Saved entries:

- - - -

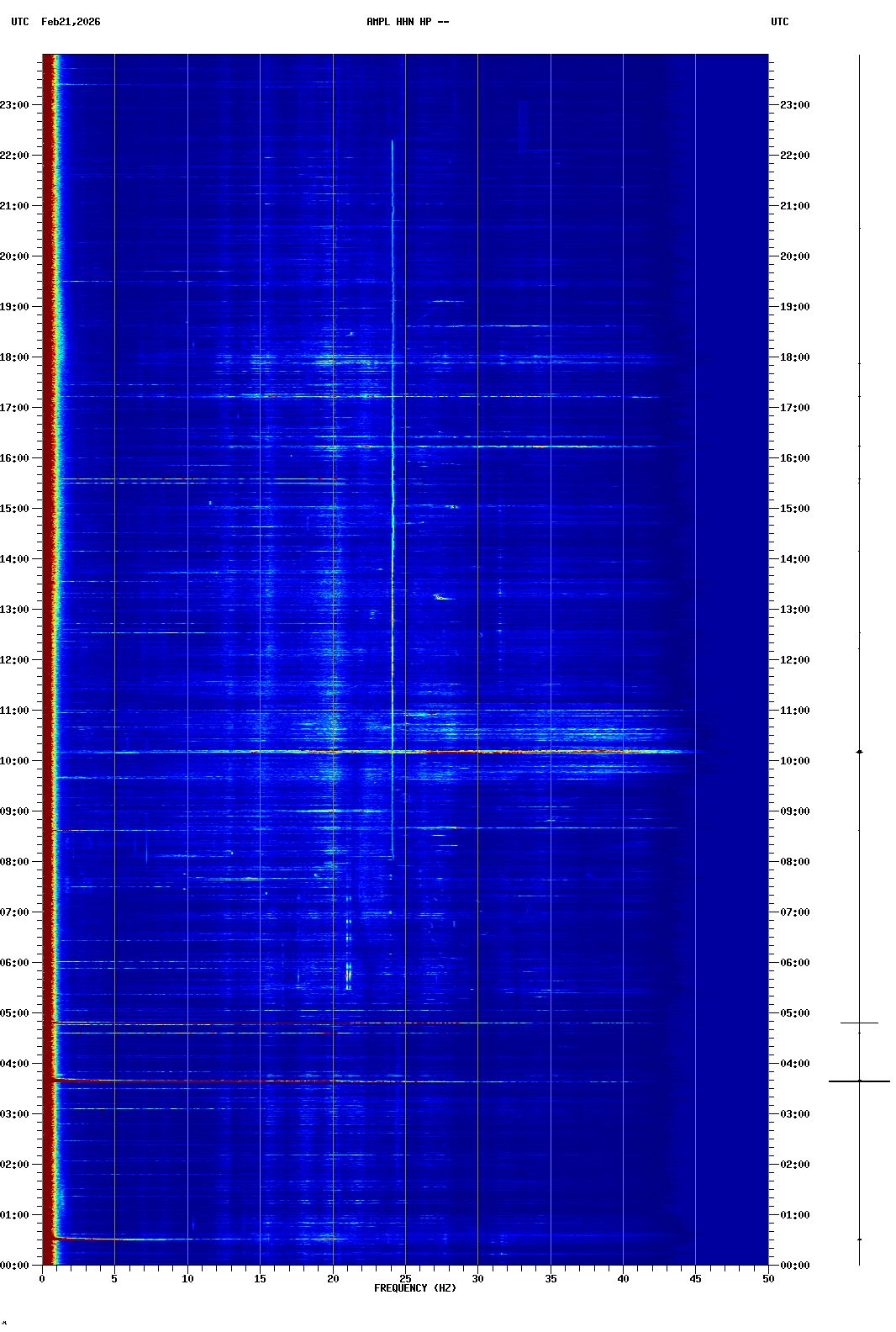Screen dimensions: 896x1332
Task: Select the 23:00 label on right time axis
Action: tap(794, 105)
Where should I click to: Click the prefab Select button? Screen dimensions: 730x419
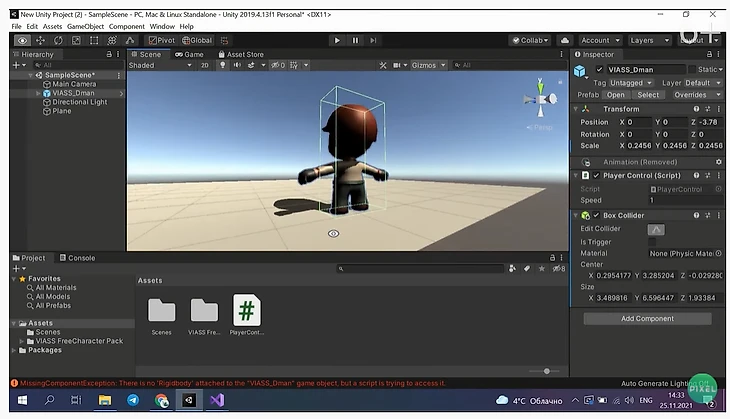point(648,95)
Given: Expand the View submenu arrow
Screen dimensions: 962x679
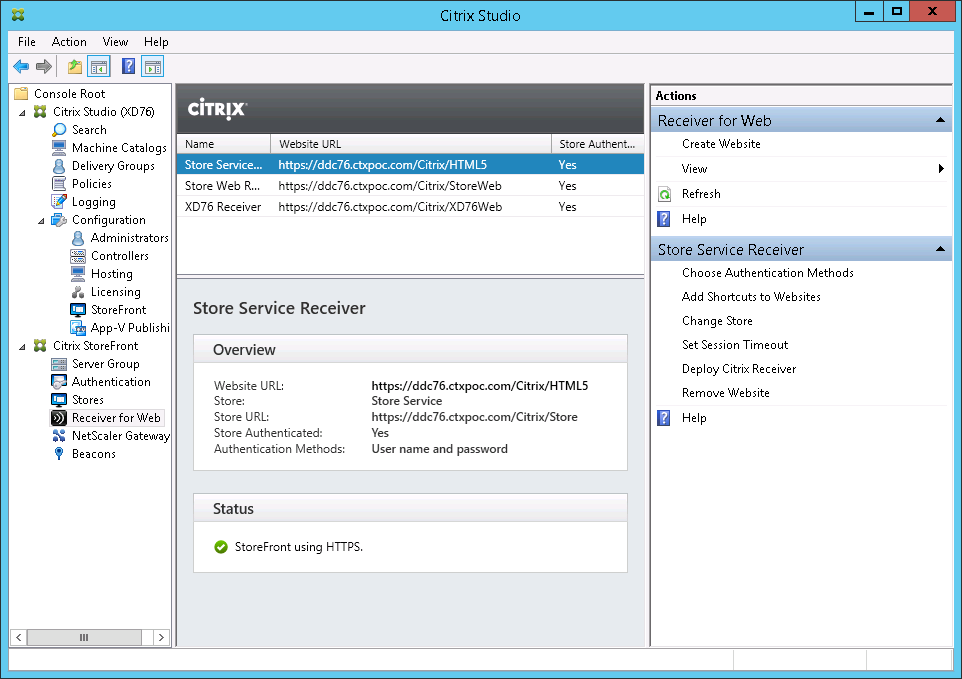Looking at the screenshot, I should (941, 169).
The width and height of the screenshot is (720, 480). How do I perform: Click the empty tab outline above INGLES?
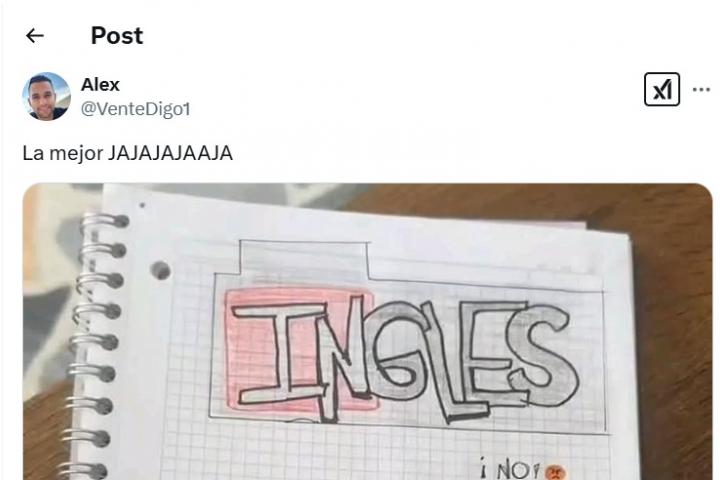coord(304,257)
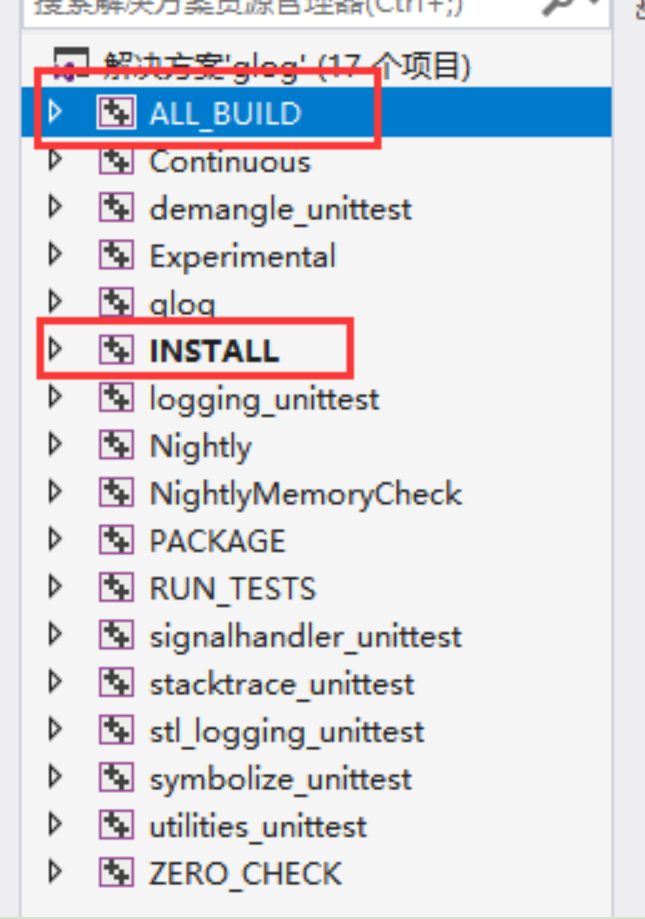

- - - -

--- Try it ---
Do not include pictures. Copy only the lines running from the line with "Given: Expand the View submenu arrow" through the last line of the records, exactly as they appear.

--- Worked solution ---
Given: Expand the View submenu arrow
Screen dimensions: 962x679
Looking at the screenshot, I should (941, 169).
The width and height of the screenshot is (720, 480). How do I perform: Click the empty tab outline above INGLES?
coord(304,257)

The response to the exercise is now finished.